工具描述：Perform aggregation operations on 1D arrays.

Examples:

SUMPRODUCT:
operation="sumproduct", array1=[1,2,3], array2=[4,5,6]
Result: 32 (1×4 + 2×5 + 3×6)

WEIGHTED AVERAGE:
operation="weighted_average", array1=[10,20,30], weights=[1,2,3]
Result: 23.33... ((10×1 + 20×2 + 30×3) / (1+2+3))

DOT PRODUCT:
operation="dot_product", array1=[1,2], array2=[3,4]
Result: 11 (1×3 + 2×4)

GRADE CALCULATION:
operation="weighted_average", array1=[85,92,78], weights=[0.3,0.5,0.2]
Result: 86.5

参数定义

|参数名称|参数类型|是否必填|默认值|描述|
|------|-------|------|-----|----|
|context|null|false| |Optional annotation to label this calculation (e.g., 'Bond A PV', 'Q2 revenue'). Appears in results for easy identification.|
|outputmode|string|false|"full"|Output format: full (default), compact, minimal, value, or final. See batchexecute tool for details.|
|operation|string|true| |Aggregation operation|
|array1|array|true| |First 1D array (e.g., [1,2,3])|
|array2|null|false| |Second 1D array for sumproduct/dot_product|
|weights|null|false| |Weights for weighted_average (e.g., [1,2,3])|

---

scripts.tools.array_transform

工具描述：Transform arrays for ML preprocessing and data normalization.

Transformations:

• normalize: L2 normalization (unit vector)
• standardize: Z-score (mean=0, std=1)
• minmax_scale: Scale to [0,1] range
• log_transform: Natural log transform

Examples:

L2 NORMALIZATION:
data=[[3,4]], transform="normalize"
Result: [[0.6,0.8]] (3²+4²=25, √25=5, 3/5=0.6, 4/5=0.8)

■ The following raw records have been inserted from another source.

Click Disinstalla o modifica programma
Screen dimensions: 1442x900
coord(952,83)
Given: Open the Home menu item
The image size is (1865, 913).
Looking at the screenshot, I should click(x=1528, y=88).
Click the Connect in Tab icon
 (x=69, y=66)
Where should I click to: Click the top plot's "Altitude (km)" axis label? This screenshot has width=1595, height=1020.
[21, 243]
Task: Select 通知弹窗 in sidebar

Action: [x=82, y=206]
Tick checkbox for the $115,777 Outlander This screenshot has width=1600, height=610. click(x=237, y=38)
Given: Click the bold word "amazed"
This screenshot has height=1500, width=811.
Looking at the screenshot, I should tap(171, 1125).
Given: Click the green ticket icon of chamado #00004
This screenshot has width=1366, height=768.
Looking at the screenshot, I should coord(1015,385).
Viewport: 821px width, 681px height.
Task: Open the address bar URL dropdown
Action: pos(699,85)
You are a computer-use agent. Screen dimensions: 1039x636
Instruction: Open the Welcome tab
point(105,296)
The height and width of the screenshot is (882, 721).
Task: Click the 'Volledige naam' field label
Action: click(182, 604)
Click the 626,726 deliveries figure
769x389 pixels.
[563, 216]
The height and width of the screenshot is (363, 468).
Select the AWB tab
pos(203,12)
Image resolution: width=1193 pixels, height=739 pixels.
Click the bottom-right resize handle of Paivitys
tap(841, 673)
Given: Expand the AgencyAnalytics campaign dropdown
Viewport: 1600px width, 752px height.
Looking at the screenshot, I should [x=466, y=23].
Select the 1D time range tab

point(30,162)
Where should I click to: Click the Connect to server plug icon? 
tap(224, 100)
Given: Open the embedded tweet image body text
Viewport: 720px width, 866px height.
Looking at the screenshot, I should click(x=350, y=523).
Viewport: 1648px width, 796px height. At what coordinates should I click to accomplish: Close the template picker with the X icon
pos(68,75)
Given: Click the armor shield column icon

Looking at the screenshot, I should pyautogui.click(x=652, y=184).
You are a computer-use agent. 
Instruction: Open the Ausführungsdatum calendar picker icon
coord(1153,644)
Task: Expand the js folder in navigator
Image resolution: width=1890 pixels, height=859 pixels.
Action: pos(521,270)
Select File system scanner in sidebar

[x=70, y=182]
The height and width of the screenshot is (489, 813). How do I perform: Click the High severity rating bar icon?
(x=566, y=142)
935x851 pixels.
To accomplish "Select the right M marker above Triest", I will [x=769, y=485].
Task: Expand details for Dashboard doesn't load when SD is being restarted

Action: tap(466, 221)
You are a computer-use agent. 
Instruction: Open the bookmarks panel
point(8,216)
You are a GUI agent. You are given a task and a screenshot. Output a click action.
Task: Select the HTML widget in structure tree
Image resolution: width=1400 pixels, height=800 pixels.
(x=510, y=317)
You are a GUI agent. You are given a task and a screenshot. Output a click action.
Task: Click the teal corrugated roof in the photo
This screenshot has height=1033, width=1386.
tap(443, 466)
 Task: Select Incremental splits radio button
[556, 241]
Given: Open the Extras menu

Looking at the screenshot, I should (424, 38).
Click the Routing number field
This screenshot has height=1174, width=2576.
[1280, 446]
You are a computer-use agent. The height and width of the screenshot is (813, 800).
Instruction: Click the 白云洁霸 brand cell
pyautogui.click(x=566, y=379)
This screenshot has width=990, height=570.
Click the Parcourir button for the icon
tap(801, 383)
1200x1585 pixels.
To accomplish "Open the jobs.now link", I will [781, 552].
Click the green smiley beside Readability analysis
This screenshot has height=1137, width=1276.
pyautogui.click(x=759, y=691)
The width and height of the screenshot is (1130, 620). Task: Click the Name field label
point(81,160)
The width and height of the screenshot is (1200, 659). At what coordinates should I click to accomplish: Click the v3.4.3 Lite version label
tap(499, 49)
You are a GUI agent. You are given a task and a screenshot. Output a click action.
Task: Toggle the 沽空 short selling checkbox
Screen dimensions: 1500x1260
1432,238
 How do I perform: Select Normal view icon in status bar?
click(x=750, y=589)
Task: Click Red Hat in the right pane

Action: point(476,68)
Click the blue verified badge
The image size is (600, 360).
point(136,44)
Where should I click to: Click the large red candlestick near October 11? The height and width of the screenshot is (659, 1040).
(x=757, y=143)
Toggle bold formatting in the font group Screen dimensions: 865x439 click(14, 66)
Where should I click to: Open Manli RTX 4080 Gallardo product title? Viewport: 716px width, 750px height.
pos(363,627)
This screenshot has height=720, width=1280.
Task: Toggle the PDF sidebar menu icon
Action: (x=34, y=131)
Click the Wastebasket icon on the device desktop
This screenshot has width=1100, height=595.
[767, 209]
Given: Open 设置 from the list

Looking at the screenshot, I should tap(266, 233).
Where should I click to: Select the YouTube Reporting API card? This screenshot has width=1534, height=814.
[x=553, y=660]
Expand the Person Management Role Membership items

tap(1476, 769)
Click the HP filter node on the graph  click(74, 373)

STANDARDIZATION (Z-SCORE):
data=[[1,2],[3,4]], transform="standardize"
Result: Values with mean=0, std=1

MIN-MAX SCALING:
data=[[1,2],[3,4]], transform="minmax_scale"
Result: [[0,0.33],[0.67,1]] (scaled to [0,1])

LOG TRANSFORM:
data=[[1,10,100]], transform="log_transform"
Result: [[0,2.3,4.6]] (natural log)

参数定义

|参数名称|参数类型|是否必填|默认值|描述|
|------|-------|------|-----|----|
|context|null|false| |Optional annotation to label this calculation (e.g., 'Bond A PV', 'Q2 revenue'). Appears in results for easy identification.|
|outputmode|string|false|"full"|Output format: full (default), compact, minimal, value, or final. See batchexecute tool for details.|
|data|array|true| |2D array to transform (e.g., [[1,2],[3,4]])|
|transform|string|true| |Transformation type|
|axis|null|false| |Axis: 0=column-wise, 1=row-wise, None=overall|

---

scripts.tools.statistics

工具描述：Comprehensive statistical analysis using Polars.

Analysis types:

• describe: Count, mean, std, min, max, median
• quartiles: Q1, Q2, Q3, IQR
• outliers: IQR-based detection (values beyond Q1-1.5×IQR or Q3+1.5×IQR)

Examples:

DESCRIPTIVE STATISTICS:
data=[1,2,3,4,5,100], analyses=["describe"]
Result: {count:6, mean:19.17, std:39.25, min:1, max:100, median:3.5}

QUARTILES:
data=[1,2,3,4,5], analyses=["quartiles"]
Result: {Q1:2, Q2:3, Q3:4, IQR:2}

OUTLIER DETECTION:
data=[1,2,3,4,5,100], analyses=["outliers"]
Result: {outliervalues:[100], outliercount:1, lowerbound:-1, upperbound:8.5}

FULL ANALYSIS:
data=[1,2,3,4,5,100], analyses=["describe","quartiles","outliers"]
Result: All three analyses combined

参数定义

|参数名称|参数类型|是否必填|默认值|描述|
|------|-------|------|-----|----|
|context|null|false| |Optional annotation to label this calculation (e.g., 'Bond A PV', 'Q2 revenue'). Appears in results for easy identification.|
|outputmode|string|false|"full"|Output format: full (default), compact, minimal, value, or final. See batchexecute tool for details.|
|data|array|true| |List of numerical values (e.g., [1,2,3,4,5,100])|
|analyses|array|true| |Types of analysis to perform|

---

scripts.tools.pivot_table

工具描述：Create pivot tables from tabular data using Polars.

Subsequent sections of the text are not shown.